A provenance analysis for a query evaluation or a model checking computation extracts information on how its result depends on the atomic facts of the model or database. Traditional work on data provenance was, to a large extent, restricted to positive query languages or the negation-free fragment of first-order logic and showed how provenance abstractions can be usefully described as elements of commutative semirings -- most generally as multivariate polynomials with positive integer coefficients. We describe and evaluate here a provenance approach for dealing with negation, based on quotient semirings of polynomials with dual indeterminates. This not only provides a semiring provenance analysis for full first-order logic (and other logics and query languages with negation) but also permits a reverse provenance analysis, i.e., finding models that satisfy various properties under given provenance tracking assumptions. We describe the potential for applications to explaining missing query answers or failures of integrity constraints, and to using these explanations for computing repairs. This approach also is the basis of a systematic study of semiring semantics in a broad logical context.

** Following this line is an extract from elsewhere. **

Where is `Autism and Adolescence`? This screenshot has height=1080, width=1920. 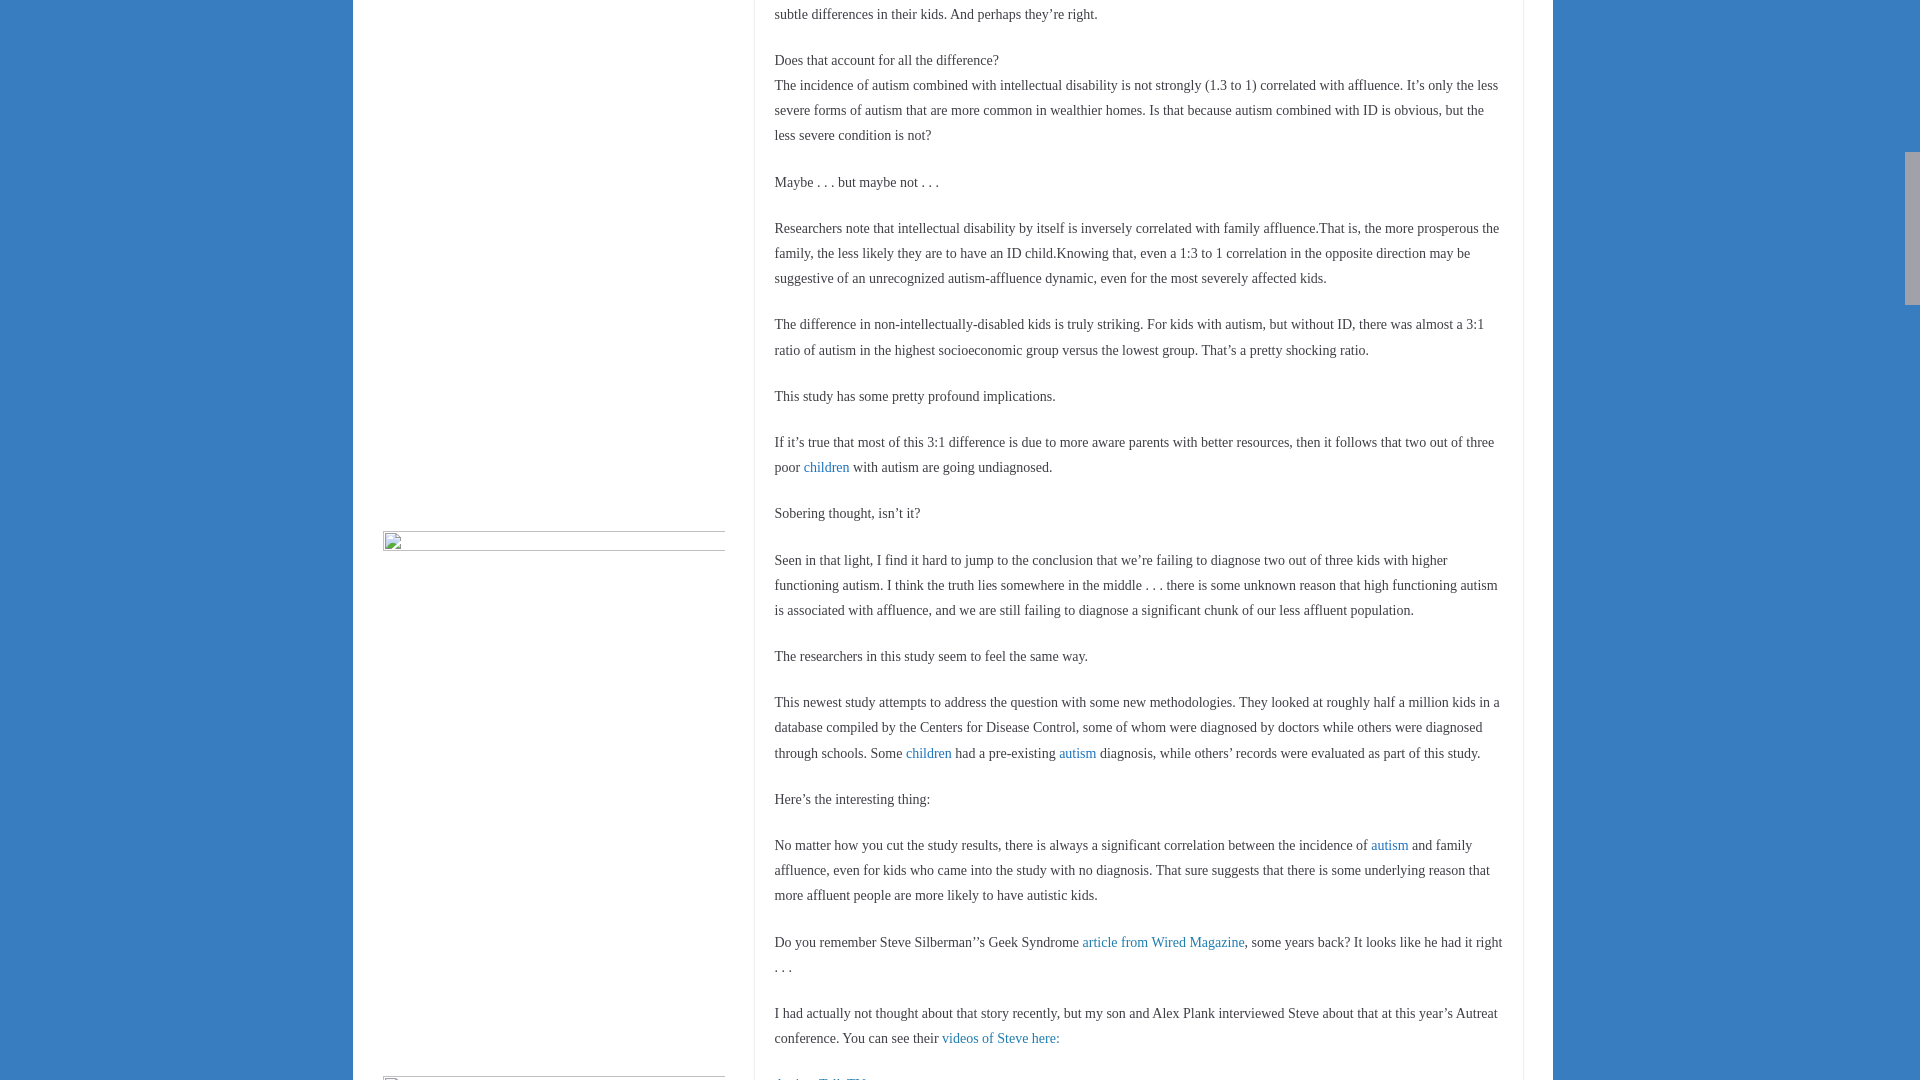 Autism and Adolescence is located at coordinates (929, 754).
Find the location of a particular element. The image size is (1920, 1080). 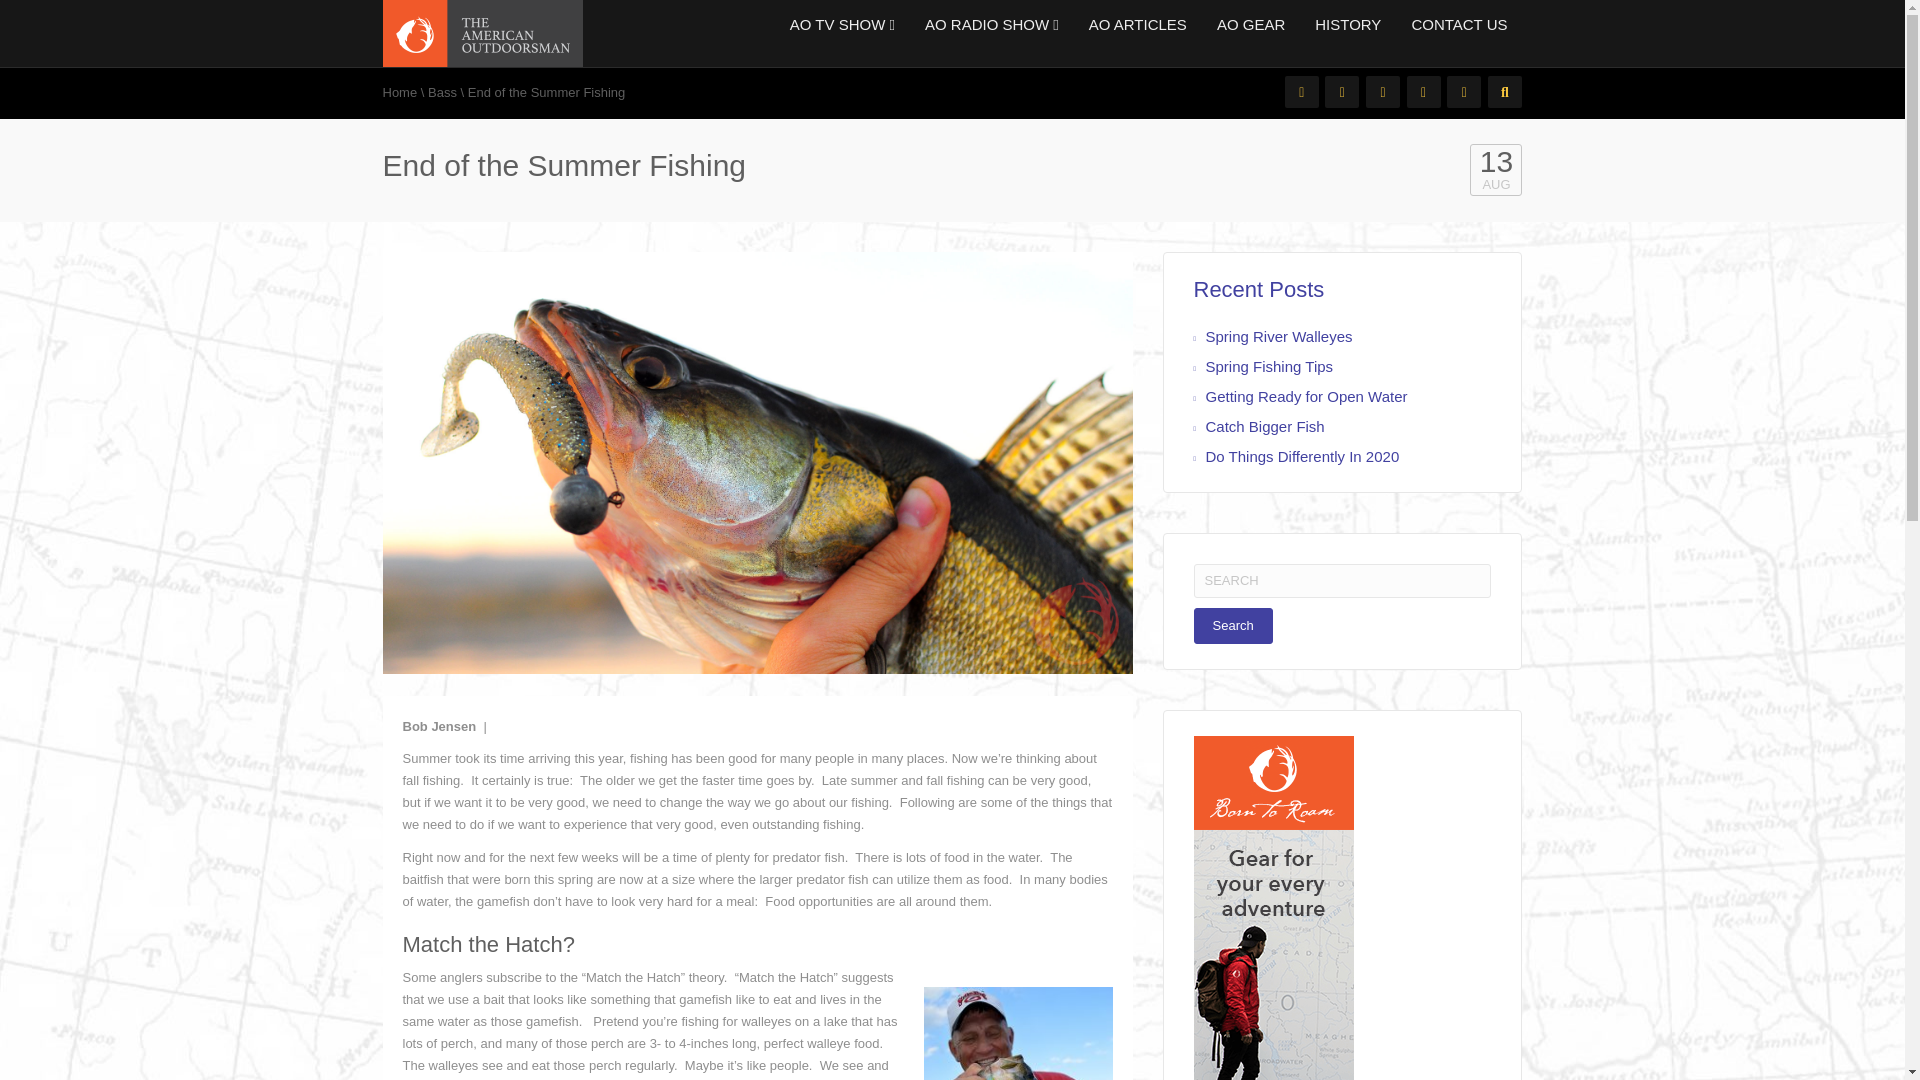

翻译：查询求值或模型检验计算的溯源分析旨在提取结果如何依赖于模型或数据库原子事实的信息。传统的数据溯源研究在很大程度上局限于正查询语言或一阶逻辑的无否定片段，并证明了溯源抽象可被有效地描述为交换半环中的元素——最一般地表示为具有正整数系数的多元多项式。本文提出并评估了一种基于具有对偶未定元的多项式商半环来处理否定的溯源方法。这不仅为完整一阶逻辑（以及其他具有否定的逻辑和查询语言）提供了半环溯源分析，还支持逆向溯源分析，即在给定溯源追踪假设下寻找满足特定性质的模型。我们阐述了该方法在解释缺失查询答案或完整性约束失效方面的应用潜力，以及如何利用这些解释进行修复计算。此方法也为在广泛逻辑语境下系统研究半环语义奠定了基础。